While secretion of Fe-mobilizing compounds has been acknowledged as part of the Fe deficiency response of strategy I plants for several decades, their biosynthesis, ecological significance, and specific role in Fe acquisition have just begun to be elucidated. Congruous with a recent study (Siwinska et al., 2018), we show here that the 2OGD S8H is a critical component in the synthesis of fraxetin, a coumarin with a catechol moiety and a methoxy substituent derived from scopoletin. While mutants with partial loss of S8H activity were more severely impacted when grown on media that restrict the solubility of Fe than wild-type plants, transgenic plants overexpressing S8H showed better performance and had higher Fe and chlorophyll content than the wild type under these conditions. Targeted analysis of coumarins secreted by s8h mutants and S8H Ox lines demonstrated that At3g12900 is a scopoletin 8-hydroxylase, a function that has been validated recently for this protein based on biochemical evidences (Siwinska et al., 2018). Fraxetin, but not its precursor scopoletin, was able to ameliorate the phenotypes of s8h and f6’h1 mutant plants grown on navFe media, indicating that fraxetin is necessary and sufficient to mobilize Fe from immobile sources at circumneutral pH. We further show that fraxetin can reduce Fe3+, a property that was more pronounced at neutral pH conditions where the activity of the FRO2/IRT1-dependent Fe uptake system is compromised. Importantly, fraxetin is not only able to reduce Fe3+ in synthetic chelates, but also in Fe3+ oxides (Sisó-Terraza et al., 2016a), which is the form Fe is likely to be present in neutral or alkaline soils. However, the FRO2/IRT1 system still appears to be required, since fro2 and irt1 mutants are not rescued by root exudates from the wild type (Fourcroy et al., 2016). Most importantly, we show here that the amount of secreted fraxetin is tightly correlated with the growth and Fe and chlorophyll content of accessions differing in their ability to thrive on media with low Fe availability. Thus, the rate of fraxetin secretion appears to constitute a decisive, genetically determined factor for the calcicole/calcifuge behavior of a genotype.

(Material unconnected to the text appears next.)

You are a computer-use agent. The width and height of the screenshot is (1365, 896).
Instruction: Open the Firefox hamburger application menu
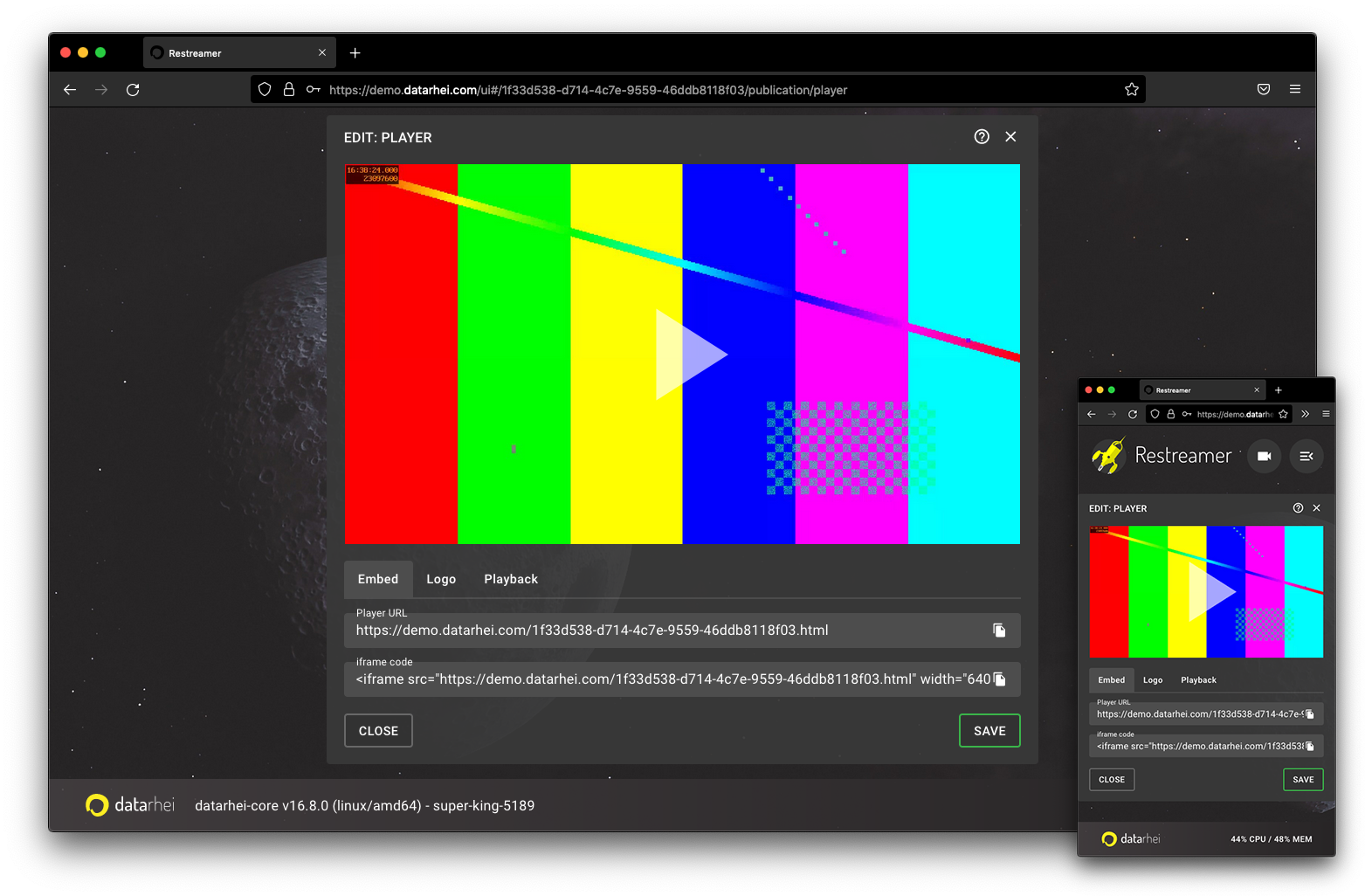coord(1295,89)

While alkaline pH triggers a partial Fe-deficiency response also in the presence of Fe (Sisó-Terraza et al., 2016a), it appears that the balance between the two phenotypic readouts, i.e. root-mediated reduction and fraxetin secretion, is tipped by an additional, pH-dependent control mechanism. High media pH values shift the allocation of energetic and metabolic resources toward the biosynthesis and secretion of Fe-mobilizing compounds, a strategy that is more important at alkaline pH than enzymatic Fe reduction because of decreased substrate concentration for the reductase. Secretion of fraxetin remains low at acidic pH even under conditions of Fe deficiency (Sisó-Terraza et al., 2016a). Moreover, both reduction and mobilization of Fe by fraxetin is more efficient at neutral or alkaline pH (this study; Sisó-Terraza et al., 2016a); the pronounced (∼30-fold) stimulation of fraxetin secretion caused by a pH shift from 5.5 to 7.5 (Sisó-Terraza et al., 2016a) and a similarly pronounced decrease in enzymatic Fe3+ reduction supports that pH induces an “efficiency control” on the response to Fe deficiency. Such a regulatory node may be provided by processing of glycosylated coumarins prior to secretion. PDR9-mediated secretion of coumarins is dependent on the activity of the β-glucosidase BGLU42; Fe-deficient bglu42 mutant plants do not secrete coumarins (Zamioudis et al., 2014). This inhibition is thought to be due to compromised removal of the sugar moiety of glycosylated coumarins, a necessary step prior to secretion. Expression of BGLU42 is dependent on the MYB-type transcription factors MYB10 and MYB72, direct targets of FIT (Palmer et al., 2013). BGLU42 expression is misregulated in myb72 myb10 double mutants, which are sensitive to growth under alkaline conditions (Palmer et al., 2013). Expression of MYB72 is affected by beneficial soil bacteria, suggesting that MYB72 provides a gate for additional signals derived from the induced systemic resistance pathway (Zamioudis et al., 2014). However, how pH is sensed and alters the secretion rate of coumarins remains to be elucidated.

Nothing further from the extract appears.